Linda Gross of the Los Angeles Times gave a partially favorable review, writing that "for the most part, the film...is an enjoyable yarn". Marylynn Uricchio echoed the same assessment in The Pittsburgh Post-Gazette. In The New York Times, Janet Maslin praised the Wyoming scenery.

Heston said shortly after the film's release:
The film that you saw was not the film that we conceived or shot. We compromised. My son's script was much darker. It emphasized the sort of autumnal recognition that they earned as trappers. I confess that I miss that aspect bitterly. My son found it difficult to swallow. He poured everything into the script and he resented the changes. But all artists compromise. Every one of my films could have been better. Every one of them. My son learned that the people who put up the money control the film. When we saw the final cut, he was heartbroken.... I could have walked out. I could have put everything on the line but I don't like to do that. It was the director's (Richard Lang) first feature and I don't like to throw my weight around. But maybe I should have.
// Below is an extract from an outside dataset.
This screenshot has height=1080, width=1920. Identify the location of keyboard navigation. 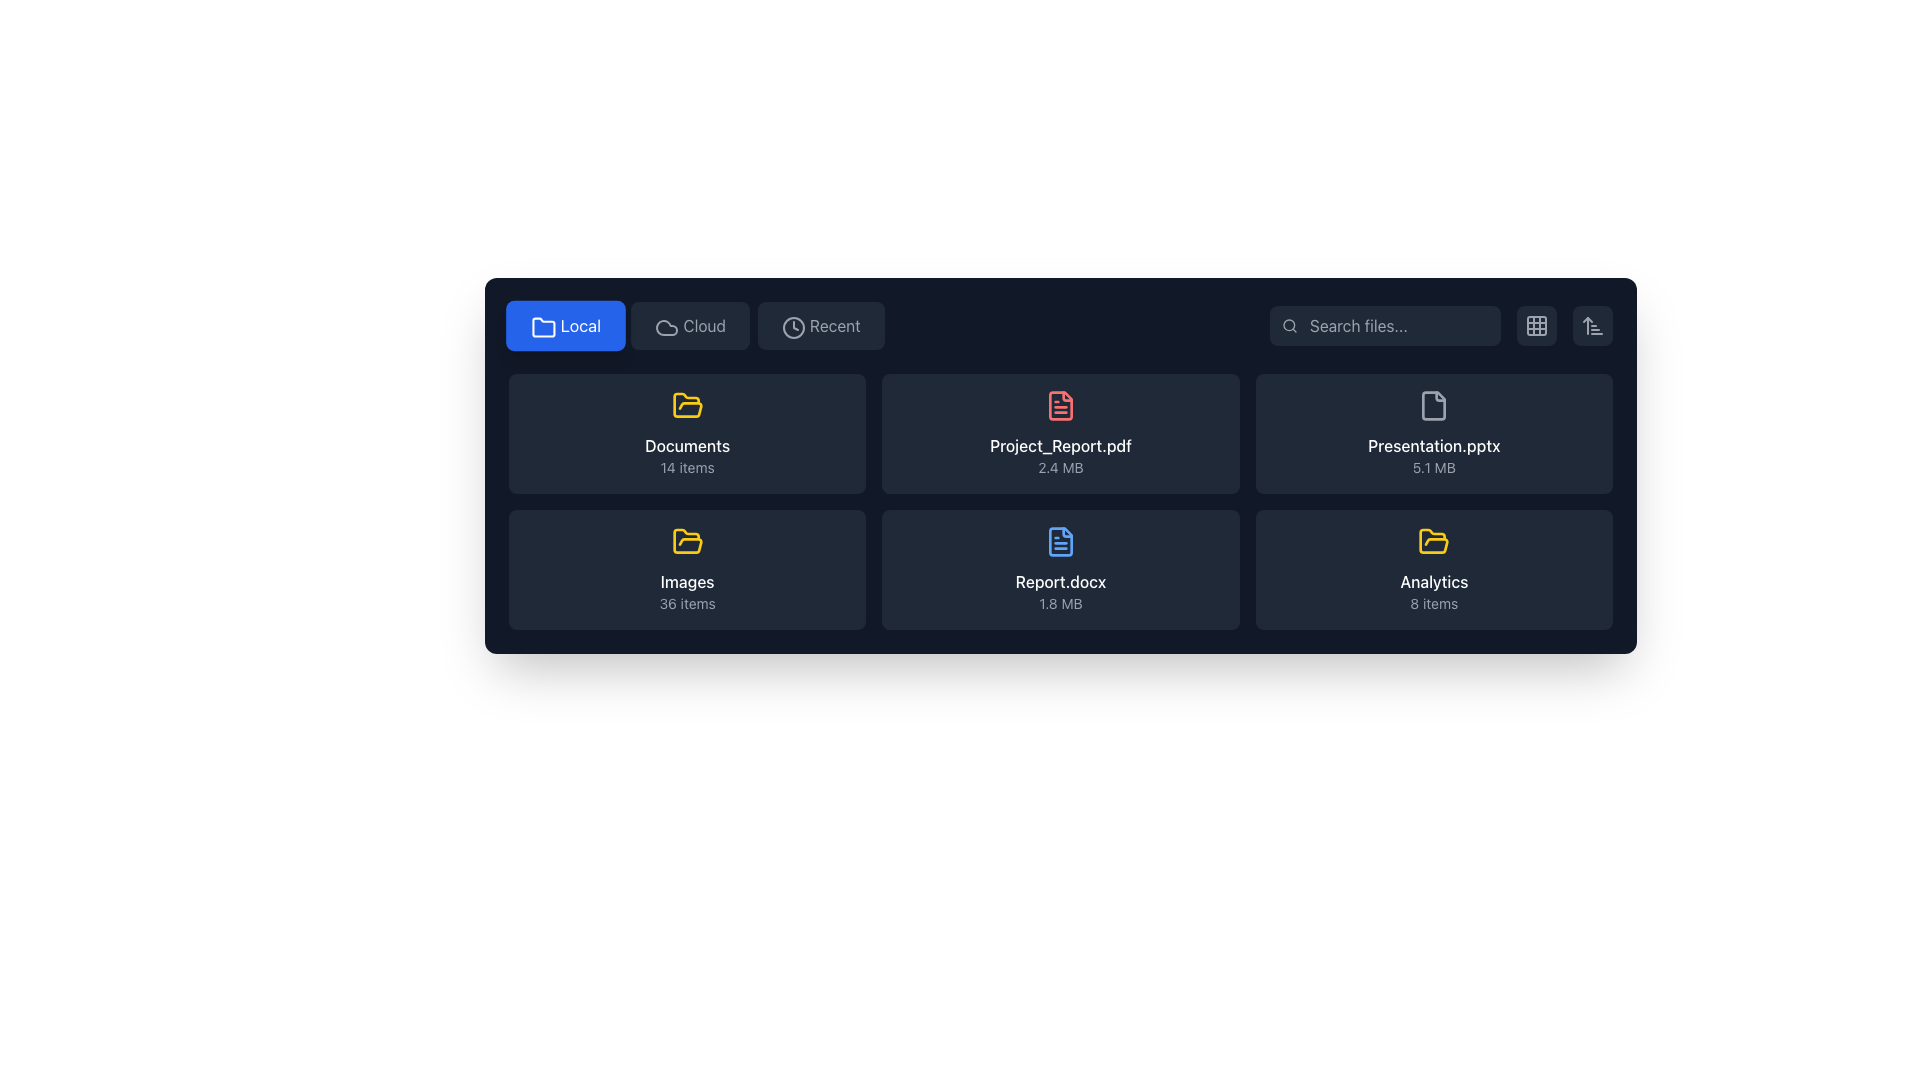
(821, 325).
Maybe I made a mistake.
In his 1995 memoir, Heston wrote that while he approved of the change of title, he disliked the print advertising and felt the editing "was pretty much slash-and-burn... a shocking violation of assurances Ransohoff had given me. It was my first and to this day the most outrageous encounter in this town with that kind of behavior. Mountain Men remains a bitter memory of what could've been a fine film."